Yemekten sonra otelde birazcık dinlenip, üstüme başıma yakışmasını arzu ettiğim bir şeyler geçirip adanın en gözde diskosuna yahut barlarına doğru yola koyulurdum. Birazcık danstan, birazcık alkolden ve kadın kokusundan zarar gelmezdi ne de olsa. Gündemin popüler addedilen şarkıları peşin sıra çalarken kendilerinden geçen insanların danslarını ve dans diye düşündükleri hareketlerini izlerdim içeri girdiğimde. Sonra ise içeride tanıştıysam “içeridekiyle”, yok öğlen kumsalda tanıştıysam ve sözleştiysek de “kumsaldakiyle” kendimizi müziğin ritmine bırakırdık. Bir yandan ruhumun notalarla oynaşmasını hissederken bir yandan da karşımdakiyle sık sık göz göze gelişimizin müjdelediği kırmızı dakikalar zihnimi meşgul ederdi. Gecenin terbiyesiz dakikalarına doğru ilerlediğimizi fark ettiğimizde çoktan diskodan çıkmış, onun ya da benim otel odamda birbirimizi daha yakından inceliyorken bulurduk. Alkolün etkisi bazı gergin dakikaların yaşanma olasılığını sıfıra indirmiş, sürecin mutlu sona ulaşması için de elinden geleni yapmışa benziyordu. Önce sıcak, ıslak bir öpücük, ardından tenin tenle muhabbeti ve buruşan çarşaf… evet hepsinin ayrı bir yeri vardı, daha doğrusu hepsinin sadece orada kalmasını istediğim bir yeri vardı ama bir tanesi kalıcı olmak arzusundaydı… Deniz. Her öpücükten sonra gözlerini hafif kapayarak ve ağzının yanındaki çizgileri belirginleştirerek arsız bir gülücük atardı. Arsız ve halinden memnun…

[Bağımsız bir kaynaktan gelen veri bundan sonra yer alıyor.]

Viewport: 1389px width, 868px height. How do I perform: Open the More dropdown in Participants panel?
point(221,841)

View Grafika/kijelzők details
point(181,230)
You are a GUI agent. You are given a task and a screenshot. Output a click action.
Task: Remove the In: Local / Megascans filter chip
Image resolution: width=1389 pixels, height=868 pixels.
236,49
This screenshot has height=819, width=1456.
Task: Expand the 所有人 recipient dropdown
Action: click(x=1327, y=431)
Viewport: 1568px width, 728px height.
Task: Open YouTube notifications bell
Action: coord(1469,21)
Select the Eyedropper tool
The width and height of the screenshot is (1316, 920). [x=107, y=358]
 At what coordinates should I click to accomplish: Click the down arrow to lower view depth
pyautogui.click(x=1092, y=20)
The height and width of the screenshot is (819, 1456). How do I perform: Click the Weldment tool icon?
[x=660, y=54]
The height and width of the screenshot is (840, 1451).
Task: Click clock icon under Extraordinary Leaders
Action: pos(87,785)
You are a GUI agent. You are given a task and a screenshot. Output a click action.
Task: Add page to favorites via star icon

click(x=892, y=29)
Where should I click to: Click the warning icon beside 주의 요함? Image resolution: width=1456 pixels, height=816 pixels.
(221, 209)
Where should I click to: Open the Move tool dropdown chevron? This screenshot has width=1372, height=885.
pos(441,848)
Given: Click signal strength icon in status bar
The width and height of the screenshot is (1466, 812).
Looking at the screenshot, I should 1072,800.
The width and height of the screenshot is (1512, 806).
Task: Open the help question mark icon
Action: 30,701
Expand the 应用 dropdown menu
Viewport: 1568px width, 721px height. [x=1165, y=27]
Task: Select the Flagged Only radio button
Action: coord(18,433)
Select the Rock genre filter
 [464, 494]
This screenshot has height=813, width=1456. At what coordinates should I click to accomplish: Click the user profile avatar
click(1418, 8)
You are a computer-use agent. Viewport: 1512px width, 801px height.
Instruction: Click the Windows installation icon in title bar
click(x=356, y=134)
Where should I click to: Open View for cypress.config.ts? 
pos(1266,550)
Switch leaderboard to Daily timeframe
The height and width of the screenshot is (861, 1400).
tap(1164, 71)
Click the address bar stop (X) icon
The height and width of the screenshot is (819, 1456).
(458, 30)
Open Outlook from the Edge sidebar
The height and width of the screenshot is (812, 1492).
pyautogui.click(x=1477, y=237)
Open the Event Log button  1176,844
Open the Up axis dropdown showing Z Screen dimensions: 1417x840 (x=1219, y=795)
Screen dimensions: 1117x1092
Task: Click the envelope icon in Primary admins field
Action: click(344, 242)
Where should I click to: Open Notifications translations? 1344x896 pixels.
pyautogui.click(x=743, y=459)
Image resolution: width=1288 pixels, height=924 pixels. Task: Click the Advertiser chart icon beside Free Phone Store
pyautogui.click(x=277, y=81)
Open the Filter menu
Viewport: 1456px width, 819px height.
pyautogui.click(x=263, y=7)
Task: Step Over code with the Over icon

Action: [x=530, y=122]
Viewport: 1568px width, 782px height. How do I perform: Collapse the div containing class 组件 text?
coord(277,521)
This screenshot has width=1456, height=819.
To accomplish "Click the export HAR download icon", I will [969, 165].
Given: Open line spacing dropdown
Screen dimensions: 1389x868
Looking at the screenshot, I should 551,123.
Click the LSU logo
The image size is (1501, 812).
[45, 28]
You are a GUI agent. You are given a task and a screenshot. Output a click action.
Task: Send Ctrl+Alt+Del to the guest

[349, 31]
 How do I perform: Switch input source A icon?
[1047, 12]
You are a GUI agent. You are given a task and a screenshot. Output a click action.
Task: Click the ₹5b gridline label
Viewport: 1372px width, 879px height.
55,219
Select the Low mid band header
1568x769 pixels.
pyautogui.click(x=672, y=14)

Ne kadar yazarsam yazayım, sanki yaşadıklarımı ve hissettiklerimi bendeki yoğunluklarıyla anlatamadığımı düşüneceğim, biliyorum. Hatta şu anda bile içimde beni de kağıda dökmelisin diye haykırmaya başlamış duygularım ve anılarım var. Ama nasıl ki adanın ihtişâmı ve ben de uyandırdıklarının güzelliği orada bulunduğum sürenin kısalığına bağlıysa ve hâlâ tadı damağımda kaldıysa, anlattıklarımın da aynı kaderi paylaşması için sözü burada bitiriyorum…


3 yorum:

Aşk ve Zehir dedi ki...

Deniz'di aslında adamın aklındaki..
bedeni ateşten yanarken vücudunda bıraktığı serinlikti,
akşam serinliğindeki sıcaklıktı belki gözleri O'nu görünce,
yahut gecenin ateşinde yatağını buruşturandı.

Deniz'di adamın aklındaki sıcak,serin,mavi ve ten rengi!..

gerçekten keyifli bir gezinti oldu Ada'da,eline sağlık..

kanilski dedi ki...

öncelikle samimi yorumun için, sonra da Deniz'i ve adamı bir kaç cümleyle bu kadar güzel anlattığın için teşekkürler...

zeynepkübra dedi ki...

cok sasırdım kanıslı, senin bunları yazabiliyor olman hakikaten beni cok sasırttı ama itiraf ediyorum her seyı bu kadar acık , bu kadar cesur yazmanı çok beğendim...
bir sonraki ada ziyaretini sabırsızlıkla bekliyorum sanırım ;)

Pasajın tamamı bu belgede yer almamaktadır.